*** Opening GIVEN RECORDS ***

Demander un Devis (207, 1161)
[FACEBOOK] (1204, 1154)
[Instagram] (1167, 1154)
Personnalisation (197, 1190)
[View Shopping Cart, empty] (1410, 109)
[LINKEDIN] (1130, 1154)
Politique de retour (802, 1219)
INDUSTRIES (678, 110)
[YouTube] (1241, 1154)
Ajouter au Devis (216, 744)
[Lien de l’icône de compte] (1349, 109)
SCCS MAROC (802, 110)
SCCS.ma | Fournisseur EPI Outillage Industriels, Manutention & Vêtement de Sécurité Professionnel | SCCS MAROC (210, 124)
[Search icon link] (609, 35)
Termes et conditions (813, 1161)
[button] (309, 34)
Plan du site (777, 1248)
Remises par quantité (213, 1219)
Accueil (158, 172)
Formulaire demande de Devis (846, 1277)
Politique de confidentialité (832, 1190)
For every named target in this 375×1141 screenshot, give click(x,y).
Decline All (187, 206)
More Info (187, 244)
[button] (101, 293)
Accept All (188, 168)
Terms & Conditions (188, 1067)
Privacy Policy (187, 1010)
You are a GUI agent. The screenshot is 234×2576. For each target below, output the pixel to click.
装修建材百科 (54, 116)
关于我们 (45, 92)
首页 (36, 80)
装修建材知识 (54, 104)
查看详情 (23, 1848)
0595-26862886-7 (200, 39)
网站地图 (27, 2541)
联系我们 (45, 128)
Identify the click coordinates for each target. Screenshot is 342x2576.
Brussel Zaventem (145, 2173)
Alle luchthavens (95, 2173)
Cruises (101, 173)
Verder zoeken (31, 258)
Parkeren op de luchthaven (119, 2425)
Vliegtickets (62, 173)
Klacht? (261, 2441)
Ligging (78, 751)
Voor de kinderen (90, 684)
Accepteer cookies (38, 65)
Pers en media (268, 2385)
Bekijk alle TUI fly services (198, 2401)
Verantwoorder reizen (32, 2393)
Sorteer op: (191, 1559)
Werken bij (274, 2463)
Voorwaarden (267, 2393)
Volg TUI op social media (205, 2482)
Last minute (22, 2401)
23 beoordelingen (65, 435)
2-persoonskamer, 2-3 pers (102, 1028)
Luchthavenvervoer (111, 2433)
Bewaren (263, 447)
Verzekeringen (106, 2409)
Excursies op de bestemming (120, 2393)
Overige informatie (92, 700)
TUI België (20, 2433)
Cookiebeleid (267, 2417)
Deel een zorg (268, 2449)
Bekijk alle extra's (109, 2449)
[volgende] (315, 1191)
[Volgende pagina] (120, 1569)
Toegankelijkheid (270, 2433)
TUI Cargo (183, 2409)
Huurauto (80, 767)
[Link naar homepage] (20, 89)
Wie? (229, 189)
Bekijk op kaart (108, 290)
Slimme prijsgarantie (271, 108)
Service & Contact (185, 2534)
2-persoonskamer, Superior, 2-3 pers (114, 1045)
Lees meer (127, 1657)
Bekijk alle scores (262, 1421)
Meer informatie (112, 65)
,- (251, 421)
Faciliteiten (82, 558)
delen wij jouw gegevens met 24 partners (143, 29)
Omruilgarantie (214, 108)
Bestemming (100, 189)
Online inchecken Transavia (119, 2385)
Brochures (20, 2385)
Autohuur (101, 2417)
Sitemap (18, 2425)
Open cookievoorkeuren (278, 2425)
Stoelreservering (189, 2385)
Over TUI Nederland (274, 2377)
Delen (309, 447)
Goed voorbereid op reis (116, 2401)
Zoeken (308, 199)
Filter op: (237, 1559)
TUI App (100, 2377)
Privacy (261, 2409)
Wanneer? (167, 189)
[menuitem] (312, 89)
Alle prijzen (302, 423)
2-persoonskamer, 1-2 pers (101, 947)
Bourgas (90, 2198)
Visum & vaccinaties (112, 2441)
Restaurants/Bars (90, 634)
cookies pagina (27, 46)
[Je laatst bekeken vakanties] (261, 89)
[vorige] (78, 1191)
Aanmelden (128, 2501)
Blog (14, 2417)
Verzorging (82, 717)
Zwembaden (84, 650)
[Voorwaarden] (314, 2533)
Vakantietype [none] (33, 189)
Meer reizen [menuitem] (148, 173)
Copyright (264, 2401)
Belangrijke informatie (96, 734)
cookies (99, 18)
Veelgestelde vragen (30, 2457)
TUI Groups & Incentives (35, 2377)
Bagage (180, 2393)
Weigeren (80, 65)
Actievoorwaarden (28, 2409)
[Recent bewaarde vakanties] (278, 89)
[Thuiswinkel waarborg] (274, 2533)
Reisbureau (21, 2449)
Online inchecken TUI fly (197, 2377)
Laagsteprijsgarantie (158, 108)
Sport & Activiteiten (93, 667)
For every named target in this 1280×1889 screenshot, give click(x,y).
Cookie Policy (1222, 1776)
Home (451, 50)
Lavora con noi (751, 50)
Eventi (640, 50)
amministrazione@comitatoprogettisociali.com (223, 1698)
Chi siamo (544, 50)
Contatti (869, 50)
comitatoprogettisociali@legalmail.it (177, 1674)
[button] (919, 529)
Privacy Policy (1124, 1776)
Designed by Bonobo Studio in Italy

*** Closing GIVEN RECORDS ***

:: WHAT YOU SHOULD DO ::
When a line in the listing includes the word "each", report that line in full.

:: EXERCISE SOLUTION ::
You are a GUI agent. The screenshot is 234×2576. For each target below, output the pixel to click.
Identify the click coordinates for each target. Screenshot is 342x2576.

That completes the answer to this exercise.